Transaksi Berjalan Surplus 1,3% dari PDB, Jangan Happy Dulu!

Hadijah Alaydrus, CNBC Indonesia
Senin, 20/02/2023 19:33 WIB
Foto: Kepala Departemen Ekonomi CSIS Jakarta, Yose Rizal Damuri (CNBC Indonesia/Anisatul Umah)

Jakarta, CNBC Indonesia - Indonesia mencatat transaksi berjalan sepanjang tahun 2022 naik signifikan mencapai US$ 13,2 miliar atau 1,0% dari PDB. Angka surplus ini lebih tinggi dibandingkan dengan capaian surplus tahun 2021 sebesar US$ 3,5 miliar atau 0,3% dari PDB.

Dari penelusuran CNBC Indonesia, surplus transaksi berjalan secara nilai ini merupakan yang tertinggi sepanjang masa. Namun, jika dilihat secara PDB, persentasenya merupakan yang tertinggi sejak 2009.

——————————

Sambung artikel di atas tentang surplus transaksi berjalan Indonesia tahun 2022, mulai tepat setelah kalimat terakhirnya.

» Informasi yang Diberikan
——————————

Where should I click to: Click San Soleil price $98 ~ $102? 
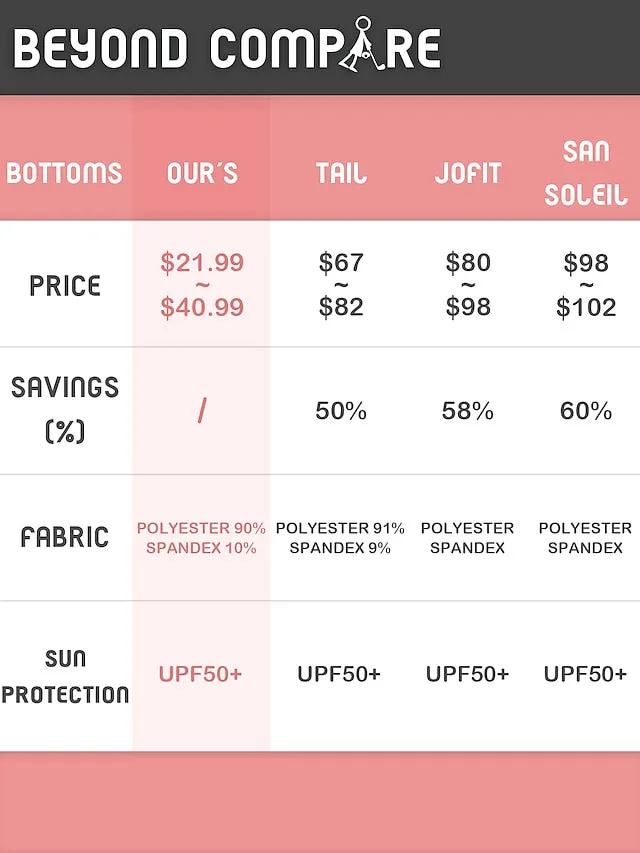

——————————

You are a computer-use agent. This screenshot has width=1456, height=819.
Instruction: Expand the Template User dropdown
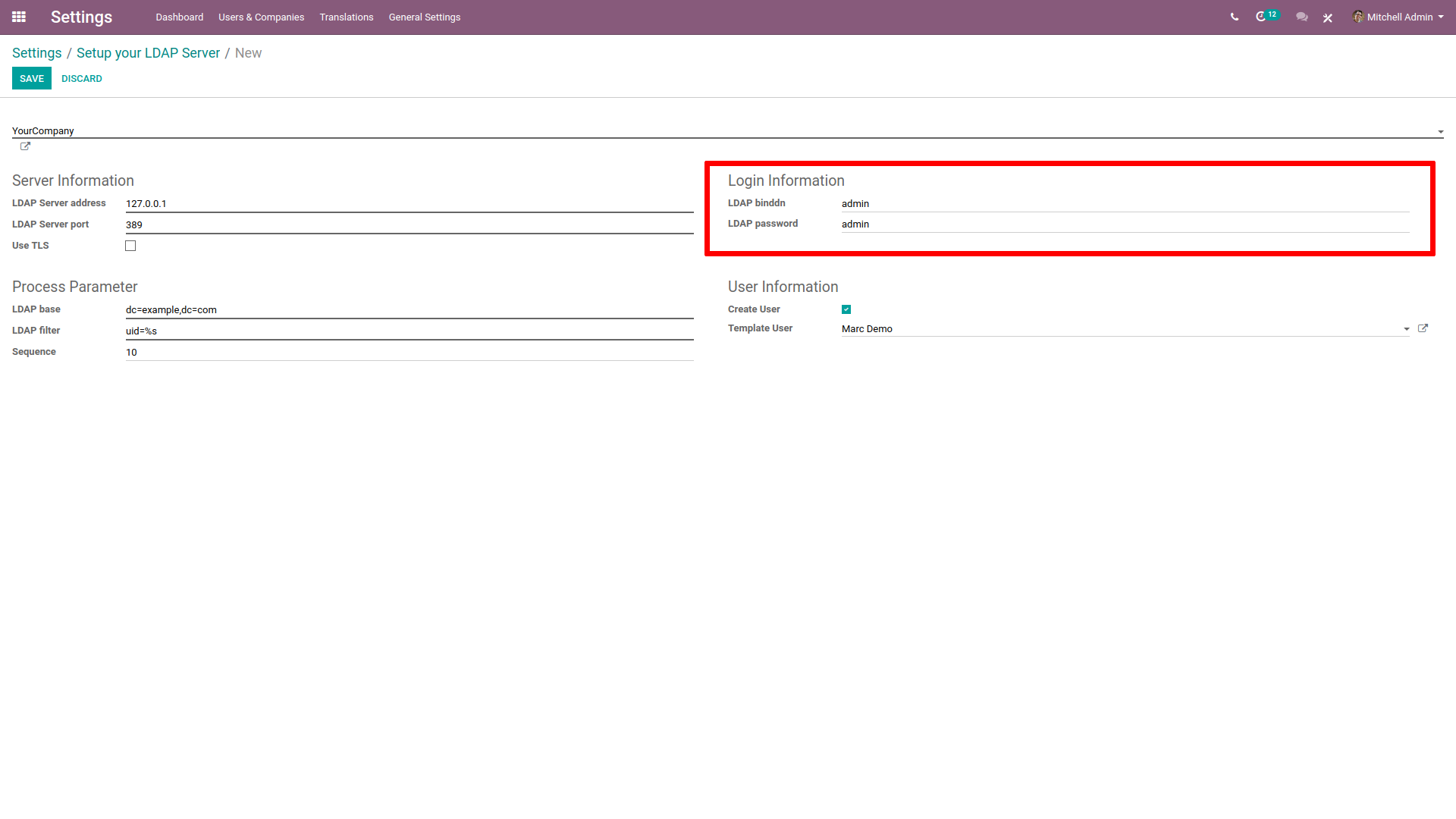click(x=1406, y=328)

——————————

» Jawaban Latihan
Menurut Bank Indonesia (BI), kinerja tersebut terutama didukung oleh peningkatan ekspor sejalan dengan harga komoditas global yang masih tinggi dan permintaan atas komoditas Indonesia yang tetap baik, di tengah impor yang juga meningkat seiring perbaikan ekonomi domestik.


Namun, surplus transaksi berjalan ini diperkirakan tidak akan bertahan lama. Efek durian runtuh akibat ledakan komoditas ini dinilai perlu diwaspadai pada tahun ini. Hal ini sejalan dengan tren penurunan harga komoditas.

Kondisi ini dibenarkan oleh Direktur Eksekutif CSIS Yose Rizal Damuri. Yose melihat ada kemungkinan besar tidak lagi terjadinya ledakan komoditas di tahun ini karena melihat terjadinya tren penurunan harga komoditas.

"Neraca pembayaran kita memang masih surplus dan masih cukup baik, tetapi itu lebih banyak disumbangkan karena windfall profit yang ada, windfall profit ini yang membuat neraca perdagangan kita cukup kuat. Oleh karena itu kalau windfall nggak ada akan seperti apa?" katanya dalam Media Briefing di CSIS, Senin (20/2/2023).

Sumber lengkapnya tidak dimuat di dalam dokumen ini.